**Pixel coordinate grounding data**
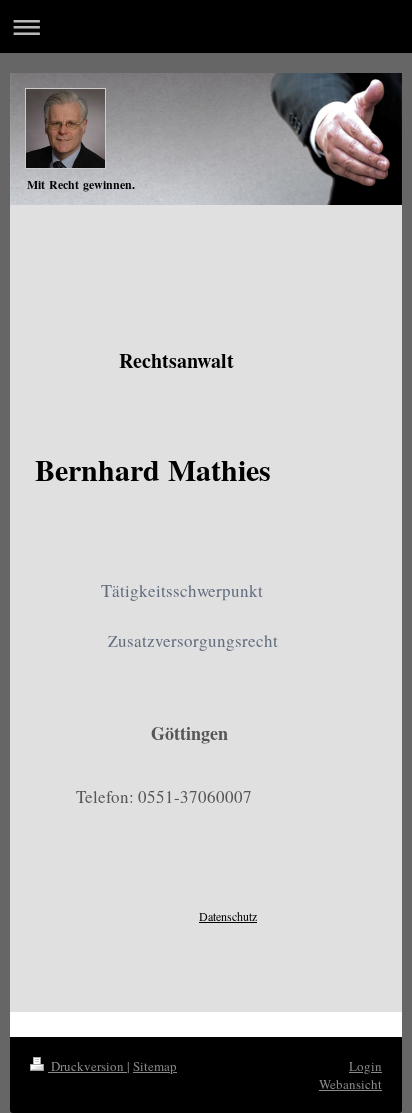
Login (365, 1066)
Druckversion (87, 1066)
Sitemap (155, 1066)
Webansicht (350, 1084)
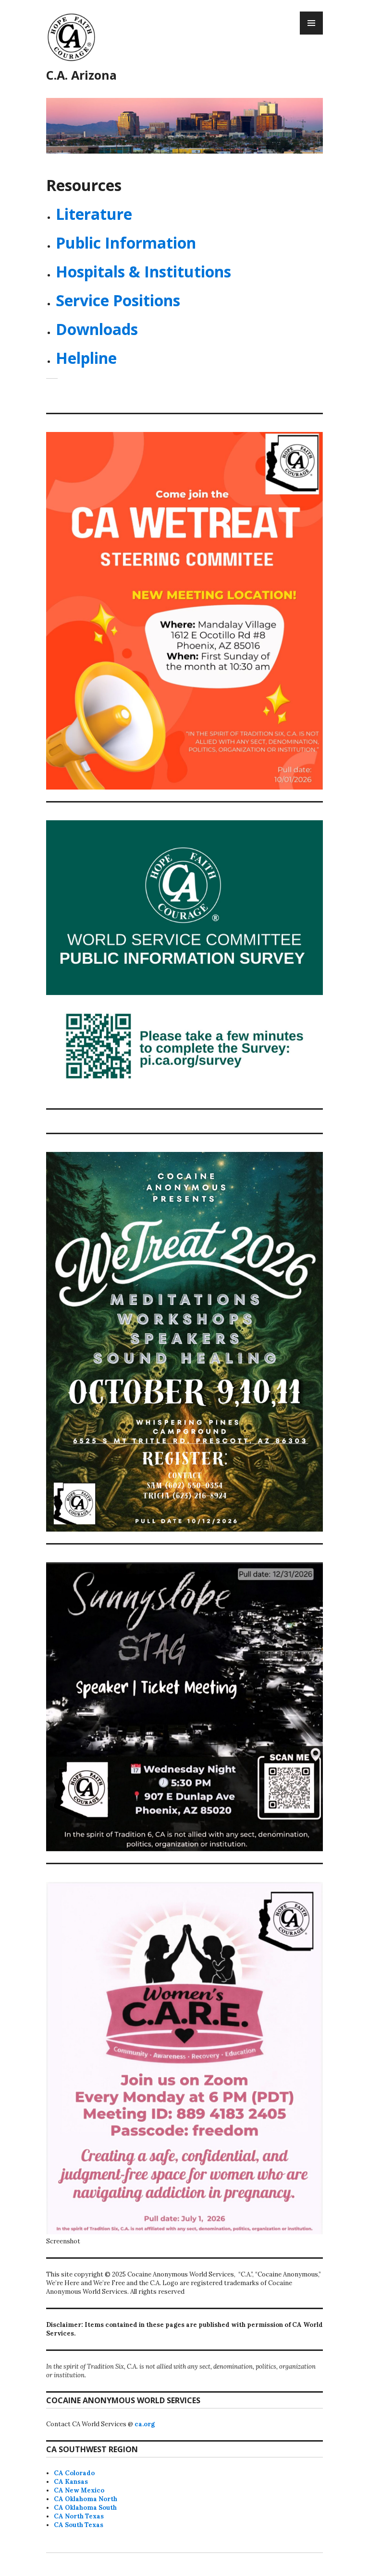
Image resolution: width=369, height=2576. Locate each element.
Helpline (86, 357)
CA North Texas (79, 2516)
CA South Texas (78, 2525)
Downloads (97, 329)
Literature (94, 214)
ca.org (145, 2424)
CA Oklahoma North (85, 2499)
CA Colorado (74, 2473)
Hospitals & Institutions (143, 271)
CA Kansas (71, 2482)
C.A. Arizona (81, 75)
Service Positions (118, 300)
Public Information (126, 242)
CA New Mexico (79, 2490)
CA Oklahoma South (85, 2508)
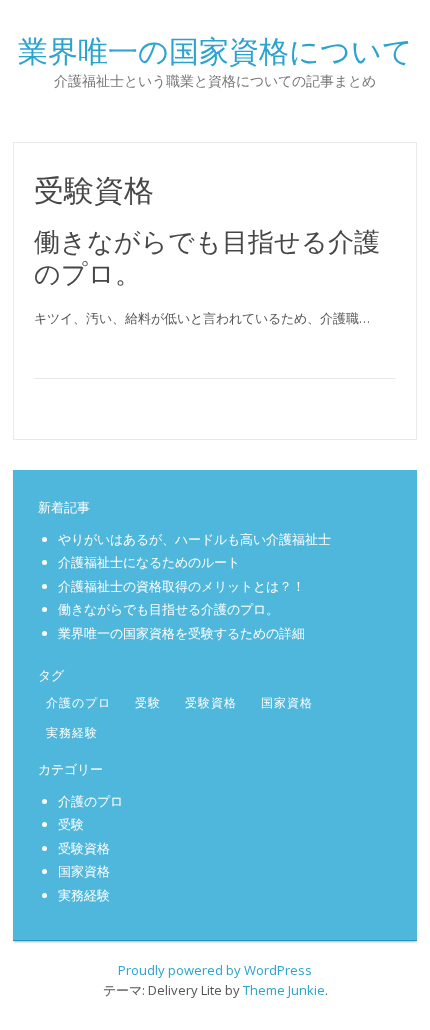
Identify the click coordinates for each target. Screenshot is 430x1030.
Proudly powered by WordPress (215, 970)
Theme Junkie (284, 990)
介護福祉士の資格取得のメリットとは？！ (181, 586)
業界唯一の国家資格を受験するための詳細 (181, 633)
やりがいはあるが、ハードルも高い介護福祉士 (194, 539)
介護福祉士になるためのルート (149, 562)
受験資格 (211, 702)
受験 (148, 702)
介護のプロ (78, 702)
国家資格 (287, 702)
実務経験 (72, 732)
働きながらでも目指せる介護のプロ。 (207, 256)
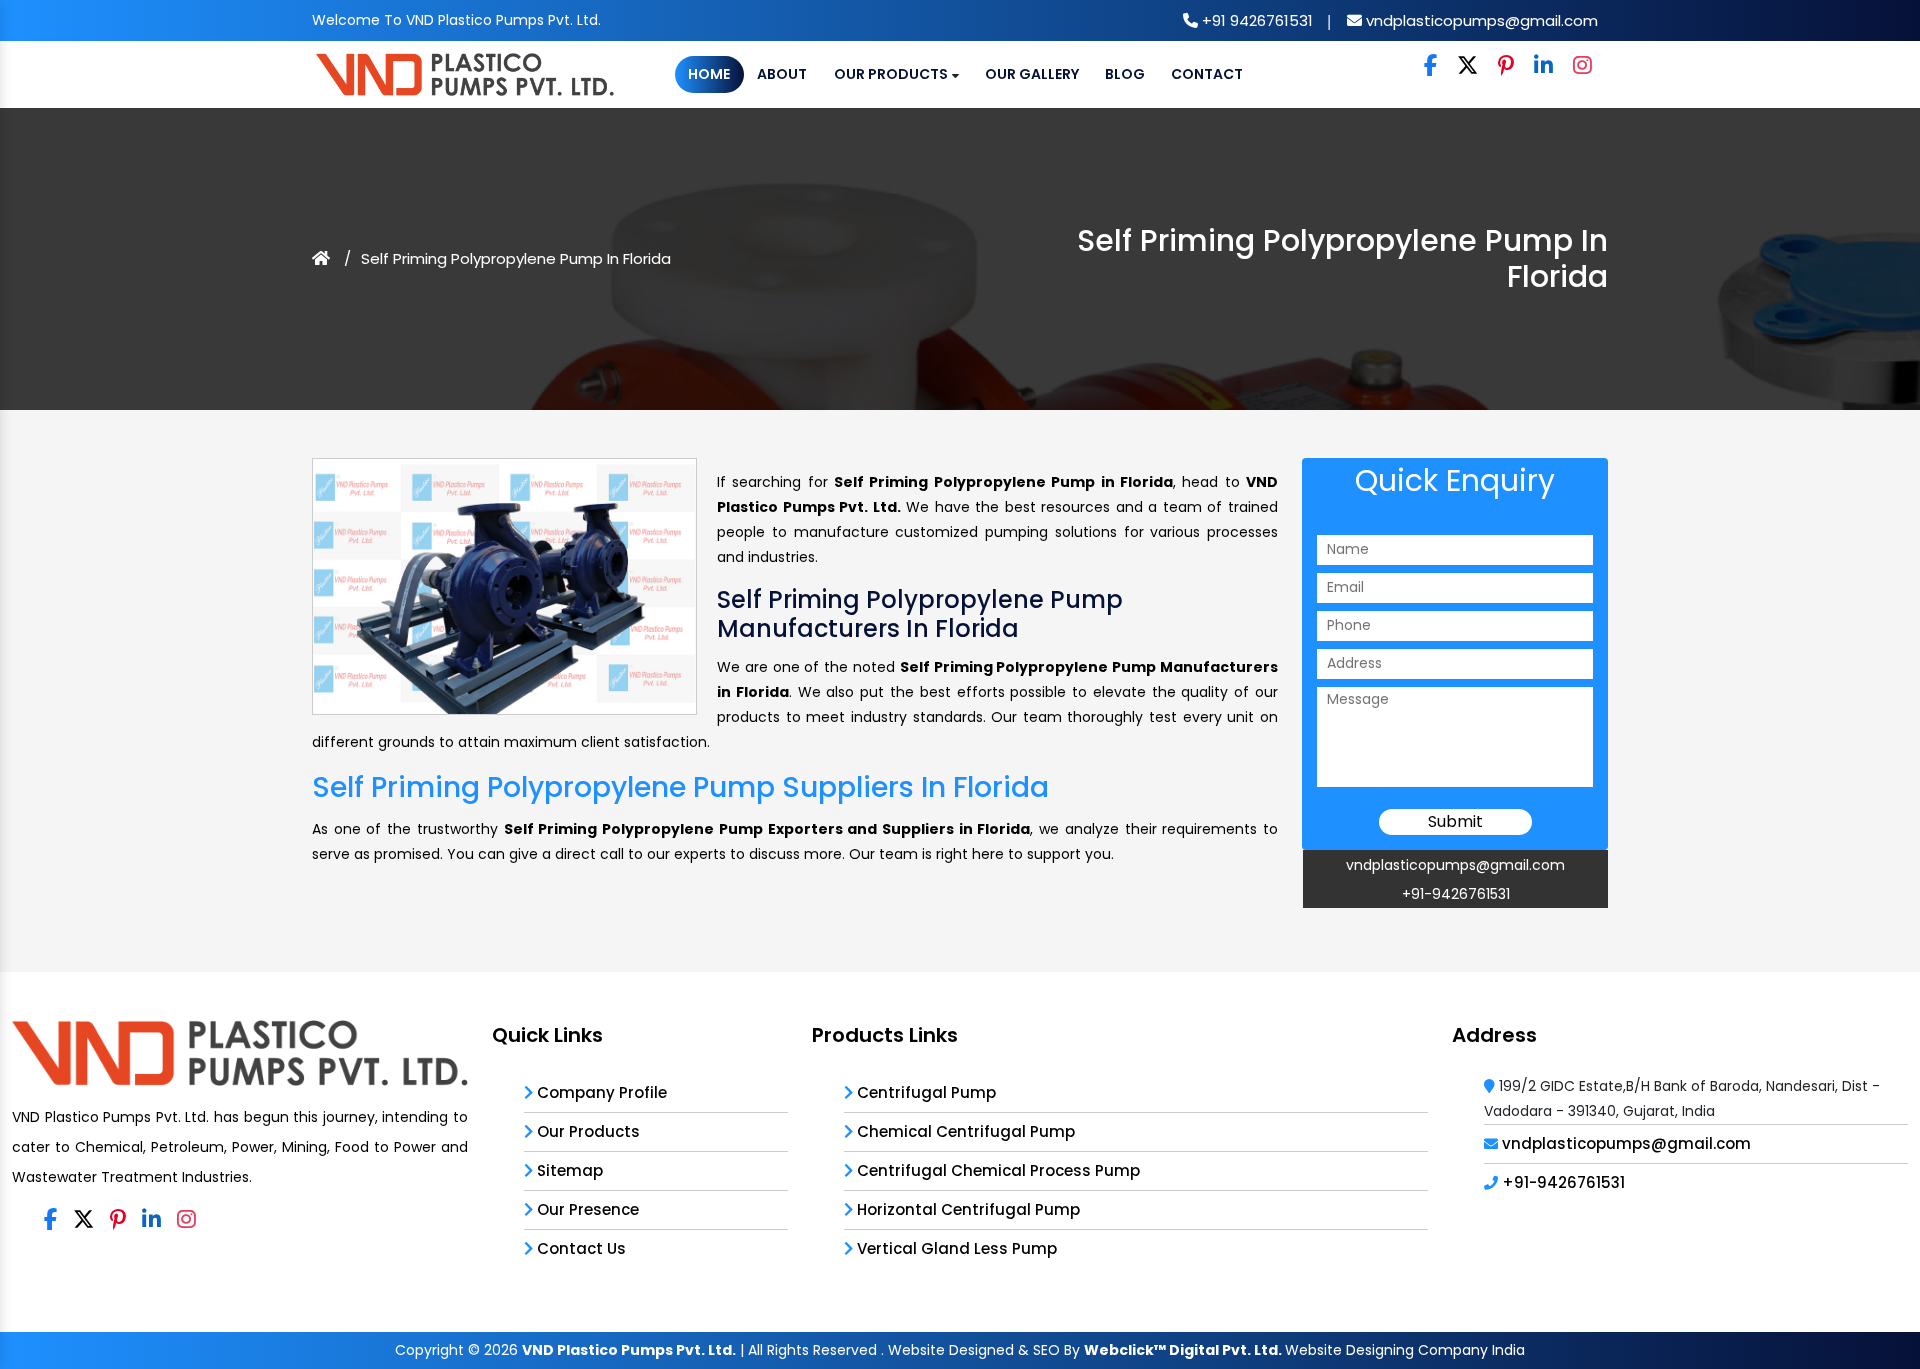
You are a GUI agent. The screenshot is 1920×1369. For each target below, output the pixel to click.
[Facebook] (1430, 66)
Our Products (892, 74)
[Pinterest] (1506, 66)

**Action item**
The answer must consist only of the lines from the beginning of the entries above through the line that holds "Hospitals & Institutions (143, 271)", reproduced exactly and without pictures.

**Reply**
Login (365, 1066)
Druckversion (87, 1066)
Sitemap (155, 1066)
Webansicht (350, 1084)
Image resolution: width=369, height=2576. Locate each element.
Helpline (86, 357)
CA North Texas (79, 2516)
CA South Texas (78, 2525)
Downloads (97, 329)
Literature (94, 214)
ca.org (145, 2424)
CA Oklahoma North (85, 2499)
CA Colorado (74, 2473)
Hospitals & Institutions (143, 271)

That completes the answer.